▶ [Set problem]
Could you write out everything from the line containing "Task: Click the 'Flag" down to the line containing "click(x=1067, y=55)", keeping every line and its request, but adding -22 to each coordinate in the answers?

(Rows of pointing data)
********

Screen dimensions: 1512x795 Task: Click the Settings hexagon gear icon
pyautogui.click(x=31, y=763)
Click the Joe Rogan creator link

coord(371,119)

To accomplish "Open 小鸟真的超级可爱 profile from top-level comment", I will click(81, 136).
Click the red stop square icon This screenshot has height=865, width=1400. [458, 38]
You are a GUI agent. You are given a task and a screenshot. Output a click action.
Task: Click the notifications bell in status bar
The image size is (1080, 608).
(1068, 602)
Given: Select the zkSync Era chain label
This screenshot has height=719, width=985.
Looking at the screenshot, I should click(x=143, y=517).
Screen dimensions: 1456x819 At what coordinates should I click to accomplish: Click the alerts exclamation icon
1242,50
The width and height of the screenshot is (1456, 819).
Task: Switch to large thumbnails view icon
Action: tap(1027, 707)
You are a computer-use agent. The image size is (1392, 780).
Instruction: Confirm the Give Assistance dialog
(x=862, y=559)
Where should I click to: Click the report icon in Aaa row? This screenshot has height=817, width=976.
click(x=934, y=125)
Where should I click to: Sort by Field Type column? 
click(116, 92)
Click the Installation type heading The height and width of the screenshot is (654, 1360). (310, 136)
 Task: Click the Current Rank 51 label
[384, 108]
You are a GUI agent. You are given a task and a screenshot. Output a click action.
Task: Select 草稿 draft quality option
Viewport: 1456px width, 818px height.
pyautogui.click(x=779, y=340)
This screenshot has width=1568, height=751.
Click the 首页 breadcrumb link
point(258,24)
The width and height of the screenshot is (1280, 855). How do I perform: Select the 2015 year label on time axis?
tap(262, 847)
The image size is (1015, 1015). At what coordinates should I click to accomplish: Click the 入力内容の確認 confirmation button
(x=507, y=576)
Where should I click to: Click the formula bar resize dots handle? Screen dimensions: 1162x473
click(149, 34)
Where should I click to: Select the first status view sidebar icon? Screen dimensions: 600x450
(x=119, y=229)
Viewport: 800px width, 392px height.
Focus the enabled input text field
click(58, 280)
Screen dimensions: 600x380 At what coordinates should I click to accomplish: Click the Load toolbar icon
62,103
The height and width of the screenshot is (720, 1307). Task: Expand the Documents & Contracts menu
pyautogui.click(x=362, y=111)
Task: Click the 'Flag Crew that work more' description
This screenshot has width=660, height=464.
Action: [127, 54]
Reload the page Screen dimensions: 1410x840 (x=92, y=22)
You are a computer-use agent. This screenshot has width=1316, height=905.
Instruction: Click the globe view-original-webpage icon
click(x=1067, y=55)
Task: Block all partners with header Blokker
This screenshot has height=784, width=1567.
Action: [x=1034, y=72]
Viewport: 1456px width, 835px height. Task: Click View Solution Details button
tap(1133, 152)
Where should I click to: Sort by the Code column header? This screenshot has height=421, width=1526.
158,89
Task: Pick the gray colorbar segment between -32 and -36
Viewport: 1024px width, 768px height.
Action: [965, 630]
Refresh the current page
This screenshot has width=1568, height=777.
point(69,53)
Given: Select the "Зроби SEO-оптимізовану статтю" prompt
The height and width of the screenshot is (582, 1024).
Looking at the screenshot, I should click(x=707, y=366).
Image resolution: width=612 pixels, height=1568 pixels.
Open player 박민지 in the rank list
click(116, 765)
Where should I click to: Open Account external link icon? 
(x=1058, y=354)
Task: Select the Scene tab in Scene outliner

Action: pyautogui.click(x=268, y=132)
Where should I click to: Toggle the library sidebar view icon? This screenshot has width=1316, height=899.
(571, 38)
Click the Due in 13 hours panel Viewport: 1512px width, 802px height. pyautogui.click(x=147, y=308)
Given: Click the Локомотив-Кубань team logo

********

▶ [Solution for this task]
Task: Click the 'Flag Crew that work more' description
This screenshot has width=660, height=464.
Action: [105, 32]
Reload the page Screen dimensions: 1410x840 (x=70, y=0)
You are a computer-use agent. This screenshot has width=1316, height=905.
Instruction: Click the globe view-original-webpage icon
click(x=1045, y=33)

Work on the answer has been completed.